Text segment:
Pathaan marks the “revival” of Bollywood and the return of Shah Rukh Khan with record-breaking numbers and cinema halls bursting at the seams.
More importantly, it is also a revival of the “public” itself. After the isolation of the pandemic and massive crackdown on collective protest gatherings, this is the first event which has offered a space for the public to come together physically — touching, dancing, cheering together while simultaneously transcending those spaces and being a part of something larger, something sublime even.
On the face of it, Pathaan is your regular masala action thriller with dollops of nationalism, a dash of humour and sculpted abs, giving the packed halls much to cheer and jeer at. The script seems to be made of all the most predictable formulae — triumph of the “good”, “patriotic” Muslim soldier over terrorists wanting to destroy our nation, in cahoots with Pakistan, of course. In the world beyond the screen, it is being seen as the triumph of cinema over the politics of hate. The movie is all of this and yet, not quite. Pathaan offers many cracks to this narrative from within, teasing us with different possibilities and unstable identities.

Record excerpts:
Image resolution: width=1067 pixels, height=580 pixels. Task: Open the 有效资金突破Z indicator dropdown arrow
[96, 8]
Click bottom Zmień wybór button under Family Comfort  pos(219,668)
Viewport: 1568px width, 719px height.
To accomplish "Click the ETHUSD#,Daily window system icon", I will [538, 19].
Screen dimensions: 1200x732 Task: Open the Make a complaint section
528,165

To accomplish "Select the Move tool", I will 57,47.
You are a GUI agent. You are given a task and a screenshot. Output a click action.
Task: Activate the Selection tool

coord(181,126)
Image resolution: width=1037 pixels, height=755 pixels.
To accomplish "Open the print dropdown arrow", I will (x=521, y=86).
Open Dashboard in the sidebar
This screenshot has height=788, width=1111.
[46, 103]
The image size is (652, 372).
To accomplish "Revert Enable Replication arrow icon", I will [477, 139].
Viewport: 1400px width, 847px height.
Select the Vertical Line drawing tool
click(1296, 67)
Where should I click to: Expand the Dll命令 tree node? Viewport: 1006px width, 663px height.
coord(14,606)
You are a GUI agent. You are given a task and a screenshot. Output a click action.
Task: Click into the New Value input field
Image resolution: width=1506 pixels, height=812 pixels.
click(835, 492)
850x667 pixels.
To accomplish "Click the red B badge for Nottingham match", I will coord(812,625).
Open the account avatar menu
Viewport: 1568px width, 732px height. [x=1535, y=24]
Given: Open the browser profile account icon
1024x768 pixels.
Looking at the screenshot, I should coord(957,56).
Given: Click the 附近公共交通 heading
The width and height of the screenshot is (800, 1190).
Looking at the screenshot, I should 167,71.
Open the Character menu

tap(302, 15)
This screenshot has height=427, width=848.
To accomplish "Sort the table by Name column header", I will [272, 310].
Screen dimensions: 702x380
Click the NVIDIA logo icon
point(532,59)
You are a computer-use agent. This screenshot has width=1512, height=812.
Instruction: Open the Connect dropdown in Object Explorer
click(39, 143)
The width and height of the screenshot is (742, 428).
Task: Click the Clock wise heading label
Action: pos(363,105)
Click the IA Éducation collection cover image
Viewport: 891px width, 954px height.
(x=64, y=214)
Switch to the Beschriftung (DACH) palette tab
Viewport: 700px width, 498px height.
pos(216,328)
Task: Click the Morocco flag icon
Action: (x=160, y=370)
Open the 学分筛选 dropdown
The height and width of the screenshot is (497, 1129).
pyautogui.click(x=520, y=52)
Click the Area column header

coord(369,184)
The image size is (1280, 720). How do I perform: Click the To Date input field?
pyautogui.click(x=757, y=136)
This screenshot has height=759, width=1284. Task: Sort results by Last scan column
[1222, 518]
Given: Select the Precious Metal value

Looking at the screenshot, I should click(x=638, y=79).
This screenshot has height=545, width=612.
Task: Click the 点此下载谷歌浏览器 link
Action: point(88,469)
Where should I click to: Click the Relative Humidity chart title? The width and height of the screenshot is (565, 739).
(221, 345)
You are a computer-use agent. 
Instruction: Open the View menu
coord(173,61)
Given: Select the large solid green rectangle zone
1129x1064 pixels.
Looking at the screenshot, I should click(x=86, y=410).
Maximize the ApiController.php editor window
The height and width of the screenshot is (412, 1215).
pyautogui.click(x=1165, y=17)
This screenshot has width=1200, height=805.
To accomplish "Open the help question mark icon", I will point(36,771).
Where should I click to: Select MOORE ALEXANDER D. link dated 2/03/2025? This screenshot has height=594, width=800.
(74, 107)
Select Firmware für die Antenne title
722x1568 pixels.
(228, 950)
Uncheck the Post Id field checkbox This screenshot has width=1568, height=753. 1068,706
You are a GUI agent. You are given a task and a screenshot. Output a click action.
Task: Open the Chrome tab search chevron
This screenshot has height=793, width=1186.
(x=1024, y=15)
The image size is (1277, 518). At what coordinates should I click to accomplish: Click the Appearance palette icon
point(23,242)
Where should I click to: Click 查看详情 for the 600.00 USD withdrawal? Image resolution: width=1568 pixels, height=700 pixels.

Exercise objective:
According to the passage on Pathaan, whose return does the film mark? The items are separate material and have no connection to the passage on Pathaan.

Response to this task:
Shah Rukh Khan's.